Probabilistic-Programming-and-Bayesian-Methods-for-Hackers
Probabilistic-Programming-and-Bayesian-Methods-for-Hackers copied to clipboard
chapter 3,the cluster prediction’s issue.
the print “Probability of belongs to cluster 1:” should be “Probability of belongs to cluster 0:” ?? or i miss the meanings?
I think this is the case as well. Earlier in the chapter he states:
A priori, we do not know what the probability of assignment to cluster 1 is, so we form a uniform variable on (0,1) . We call call this p1 , so the probability of belonging to cluster 2 is therefore p2=1−p1 .
and defines the variables as:
with pm.Model() as model:
p1 = pm.Uniform('p', 0, 1)
p2 = 1 - p1
p = T.stack([p1, p2])
assignment = pm.Categorical("assignment", p,
shape=data.shape[0],
testval=np.random.randint(0, 2, data.shape[0]))
where p1
is the probability of belonging to the lower-mean (~120) cluster and p2
is the probability of belonging to the higher-mean (~190) cluster.
But later on he refers to the clusters as cluster 0 and cluster 1
we are interested in asking "Is the probability that x is in cluster 1 greater than the probability it is in cluster 0?", where the probability is dependent on the chosen parameters.

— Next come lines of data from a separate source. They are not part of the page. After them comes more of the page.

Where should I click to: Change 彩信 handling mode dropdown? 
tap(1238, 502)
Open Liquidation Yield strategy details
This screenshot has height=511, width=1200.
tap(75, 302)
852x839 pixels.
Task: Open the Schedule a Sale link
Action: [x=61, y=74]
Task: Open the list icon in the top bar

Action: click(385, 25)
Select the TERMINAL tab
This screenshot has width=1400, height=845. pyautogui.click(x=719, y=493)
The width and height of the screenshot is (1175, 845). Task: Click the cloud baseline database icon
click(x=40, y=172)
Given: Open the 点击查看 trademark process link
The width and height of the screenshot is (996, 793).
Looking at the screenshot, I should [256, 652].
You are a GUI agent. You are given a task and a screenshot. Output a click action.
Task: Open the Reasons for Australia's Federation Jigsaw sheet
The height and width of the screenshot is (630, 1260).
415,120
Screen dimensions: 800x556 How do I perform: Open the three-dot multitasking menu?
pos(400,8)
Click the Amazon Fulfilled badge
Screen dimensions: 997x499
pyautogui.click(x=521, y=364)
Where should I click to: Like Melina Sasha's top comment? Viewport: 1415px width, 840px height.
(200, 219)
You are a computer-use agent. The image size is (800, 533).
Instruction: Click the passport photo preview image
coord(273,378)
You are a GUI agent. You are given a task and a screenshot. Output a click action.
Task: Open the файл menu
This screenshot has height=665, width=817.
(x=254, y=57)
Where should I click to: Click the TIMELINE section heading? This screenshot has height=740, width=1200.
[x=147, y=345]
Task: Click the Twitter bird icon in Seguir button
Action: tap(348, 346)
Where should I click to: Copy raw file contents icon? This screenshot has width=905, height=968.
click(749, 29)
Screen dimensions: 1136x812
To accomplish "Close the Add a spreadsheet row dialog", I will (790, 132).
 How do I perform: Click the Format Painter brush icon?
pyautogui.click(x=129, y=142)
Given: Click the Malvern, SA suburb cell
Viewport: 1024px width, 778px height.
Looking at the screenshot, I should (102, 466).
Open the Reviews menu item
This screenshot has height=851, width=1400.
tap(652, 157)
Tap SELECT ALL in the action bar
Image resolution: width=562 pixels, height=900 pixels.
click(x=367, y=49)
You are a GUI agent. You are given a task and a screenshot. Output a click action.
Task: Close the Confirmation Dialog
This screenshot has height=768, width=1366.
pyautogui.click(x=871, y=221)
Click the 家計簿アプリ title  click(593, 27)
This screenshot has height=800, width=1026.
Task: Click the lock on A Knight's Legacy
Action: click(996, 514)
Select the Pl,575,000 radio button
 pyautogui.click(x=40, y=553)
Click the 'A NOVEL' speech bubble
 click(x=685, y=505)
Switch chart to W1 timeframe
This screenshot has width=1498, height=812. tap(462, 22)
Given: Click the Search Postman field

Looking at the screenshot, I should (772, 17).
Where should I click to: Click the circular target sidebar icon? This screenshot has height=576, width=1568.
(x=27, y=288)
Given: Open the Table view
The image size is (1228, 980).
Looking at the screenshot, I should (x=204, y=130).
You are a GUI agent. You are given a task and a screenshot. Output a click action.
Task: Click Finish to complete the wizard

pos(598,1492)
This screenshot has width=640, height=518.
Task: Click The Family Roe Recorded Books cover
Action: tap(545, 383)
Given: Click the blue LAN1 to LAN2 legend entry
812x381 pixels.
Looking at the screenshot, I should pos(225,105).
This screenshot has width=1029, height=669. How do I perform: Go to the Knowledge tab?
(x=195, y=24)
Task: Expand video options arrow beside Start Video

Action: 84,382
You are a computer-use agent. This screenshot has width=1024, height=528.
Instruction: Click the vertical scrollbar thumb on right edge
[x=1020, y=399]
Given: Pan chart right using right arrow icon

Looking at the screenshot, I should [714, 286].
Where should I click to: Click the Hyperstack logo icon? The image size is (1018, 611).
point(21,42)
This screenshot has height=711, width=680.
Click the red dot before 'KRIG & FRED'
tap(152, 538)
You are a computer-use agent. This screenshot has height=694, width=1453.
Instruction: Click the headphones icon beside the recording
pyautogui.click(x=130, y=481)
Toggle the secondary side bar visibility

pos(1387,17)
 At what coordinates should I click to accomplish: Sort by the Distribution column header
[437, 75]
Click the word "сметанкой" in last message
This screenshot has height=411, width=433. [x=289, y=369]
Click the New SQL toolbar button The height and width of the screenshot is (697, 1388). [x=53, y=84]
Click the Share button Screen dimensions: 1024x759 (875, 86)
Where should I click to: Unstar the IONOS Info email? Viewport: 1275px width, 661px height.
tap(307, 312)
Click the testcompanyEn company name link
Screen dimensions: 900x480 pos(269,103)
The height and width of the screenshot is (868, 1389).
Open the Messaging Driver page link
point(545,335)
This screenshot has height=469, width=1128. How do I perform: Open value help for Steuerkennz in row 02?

Where cluster 0 is the lower-mean cluster in this case and cluster 1 is the higher-mean cluster:
but then uses p_trace
(p1) which is the probability of belonging to cluster 0 instead of using p2 (1-p1):
v = p_trace * norm_pdf(x, loc=center_trace[:, 0], scale=std_trace[:, 0]) > \
(1 - p_trace) * norm_pdf(x, loc=center_trace[:, 1], scale=std_trace[:, 1])
print("Probability of belonging to cluster 1:", v.mean())
I think this typo stems from the swtichup in syntax of "cluster 1 and cluster 2" to "cluster 0 and cluster 1"